A filter is minimum phase if both the numerator and denominator of its transfer function are minimum-phase polynomials in $z^{-1}$:

Definition. A polynomial of the form

$$\begin{eqnarray*} B(z) &=& b_0 + b_1 z^{-1}+ b_2 z^{-2} + \cdots + b_M z^{-M}\\ &=& b_0(1-\xi_1z^{-1})(1 - \xi_2 z^{-1})\cdots(1-\xi_Mz^{-1}) \end{eqnarray*}$$

is said to be minimum phase if all of its roots $\xi_i$ are inside the unit circle, i.e., $\left\vert\xi_i\right\vert<1$.

We may also define a minimum-phase signal (or sequence) as the inverse z transform of a minimum-phase polynomial:

Definition. A signal $h(n)$, $n\in{\bf Z}$, is said to be minimum phase if its z transform $H(z)$ is minimum phase.

Note that every stable, all-pole, (causal) filter $H(z)=b_0/A(z)$ is minimum phase, because stability implies that $A(z)$ is minimum phase, and there are ``no zeros'' (all are at $z=0$). This is an indication that minimum phase is in some sense the most ``natural'' phase for a digital filter to have, since it is the only phase available to a stable, causal, all-pole filter.

The effect of non-minimum-phase zeros on the complex cepstrum was described in §8.4.

The opposite of minimum phase is maximum phase:

Definition. An LTI filter $H(z)=B(z)/A(z)$ is said to be maximum phase if all zeros of the polynomial $B(z)$ are outside the unit circle.

If zeros of $B(z)$ occur both inside and outside the unit circle, the filter is said to be a mixed-phase filter. Note that zeros on the unit circle are neither minimum nor maximum phase according to our definitions. Since poles on the unit circle are sometimes called ``marginally stable,'' we could say that zeros on the unit circle are ``marginally minimum and/or maximum phase'' for consistency. However, such a term does not appear to be very useful.
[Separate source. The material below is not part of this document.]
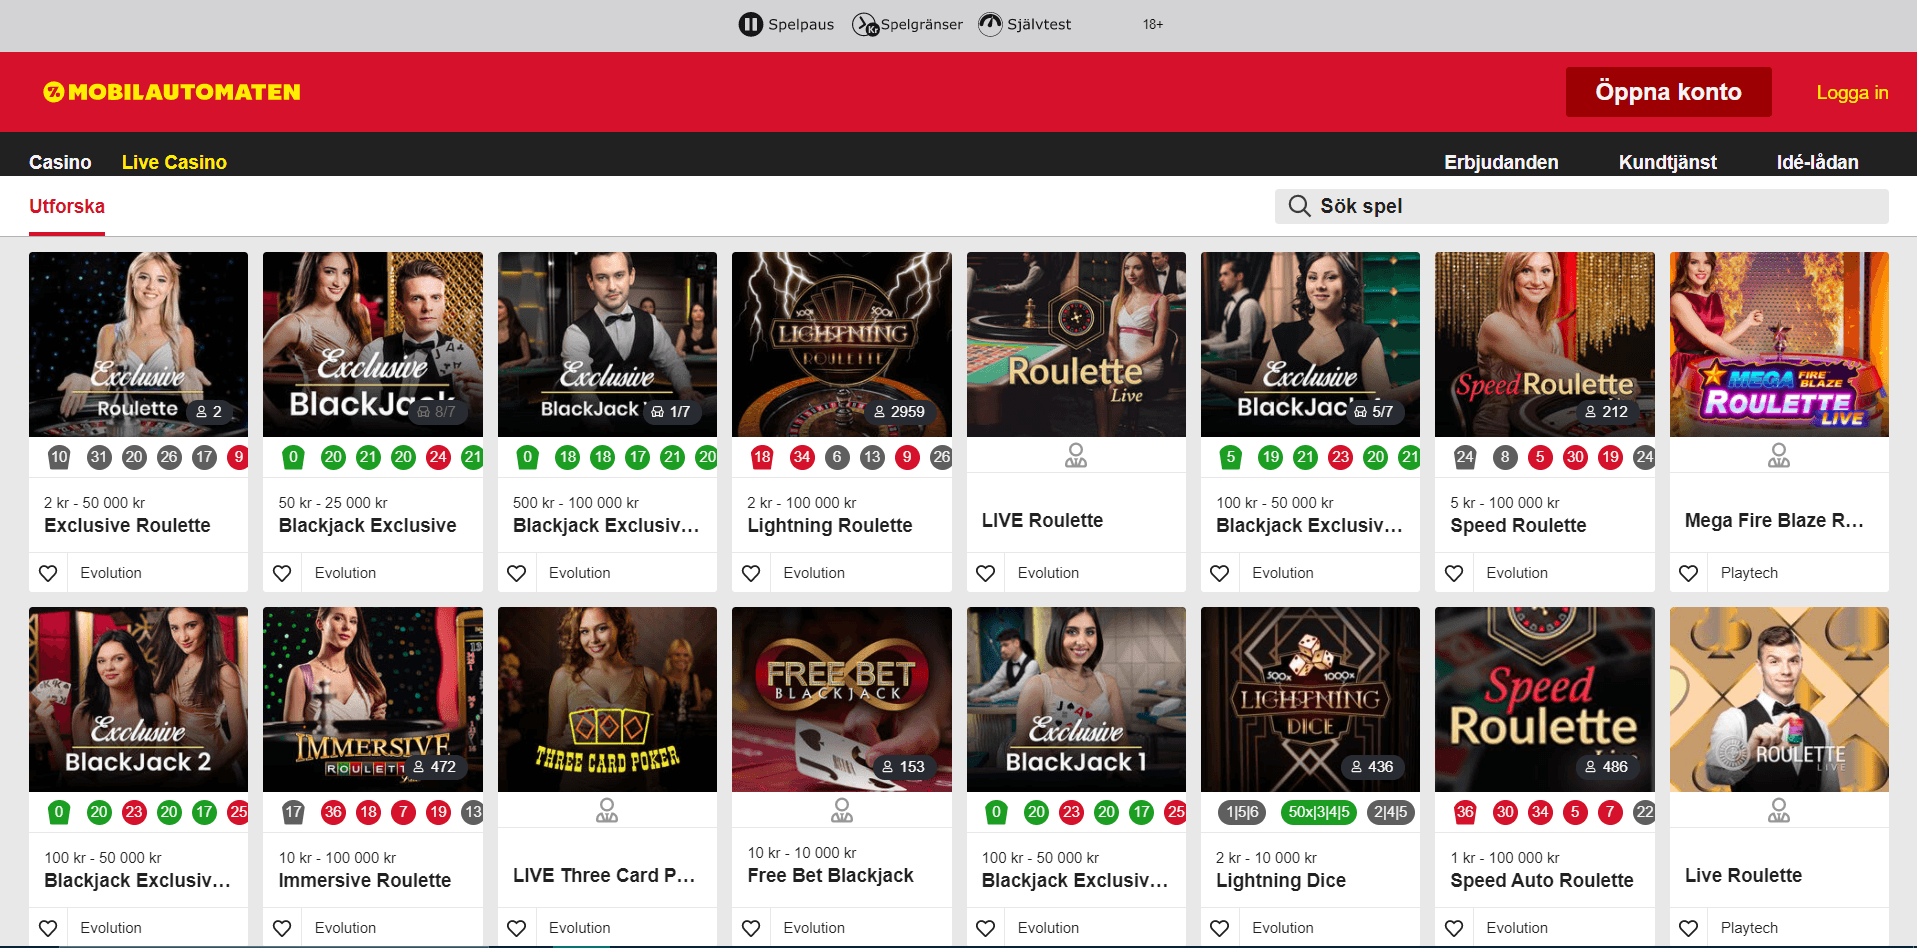1917x948 pixels.
Task: Click the Spelpaus pause icon
Action: tap(750, 24)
When pursuing minimum-phase filter design (see §12.4), we will find that zeros on the unit circle must be treated separately.

If $H(z)$ is minimum phase, then $H(z^{-1})$ is maximum phase, and vice versa.
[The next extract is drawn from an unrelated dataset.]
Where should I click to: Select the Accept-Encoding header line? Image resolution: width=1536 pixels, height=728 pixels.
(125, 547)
By the flip theorem for z transforms,

$${\cal Z}_z\{$$FLIP$$(h)\} = H(z^{-1}).$$

Each zero of $H(z)$ inside the unit circle becomes a zero of $H(z^{-1})$ outside the unit circle. It follows that if $h$ is a minimum-phase impulse response, FLIP$(h)$ is maximum-phase impulse response. In other words, time reversal inverts the locations of all zeros, thereby ``reflecting'' them across the unit circle.

Example

An easy case to classify is the set of all first-order FIR filters

$$H(z) = 1 + h_1 z^{-1}$$

where we have normalized $h_0$ to 1 for simplicity. We have a single zero at $z=-h_1$. If $\left\vert h_1\right\vert< 1$, the filter is minimum phase. If $\left\vert h_1\right\vert>1$, it is maximum phase. Note that the minimum phase case is the one in which the impulse response $[1,h_1,0,\ldots]$ decays instead of grows. It can be shown that this is a general property of minimum-phase sequences:

Among all signals $h_i(n)$ having the identical magnitude spectra, the minimum-phase signal $h_{\hbox{\tiny mp}}(n)$ has the fastest decay in the sense that

$$\sum_{n=0}^K \left\vert h_{\hbox{\tiny mp}}(n)\right\vert^2 \geq \sum_{n=0}^K \left\vert h_i(n)\right\vert^2, \qquad K=0,1,2,\ldots$$

That is, the signal energy in the first $K+1$ samples of the minimum-phase case is at least as large as any other causal signal having the same magnitude spectrum. (See [60] for a proof outline.) Thus, minimum-phase signals are maximally concentrated toward time 0 among the space of causal signals having a given magnitude spectrum. As a result of this property, minimum-phase signals are sometimes called minimum-delay signals.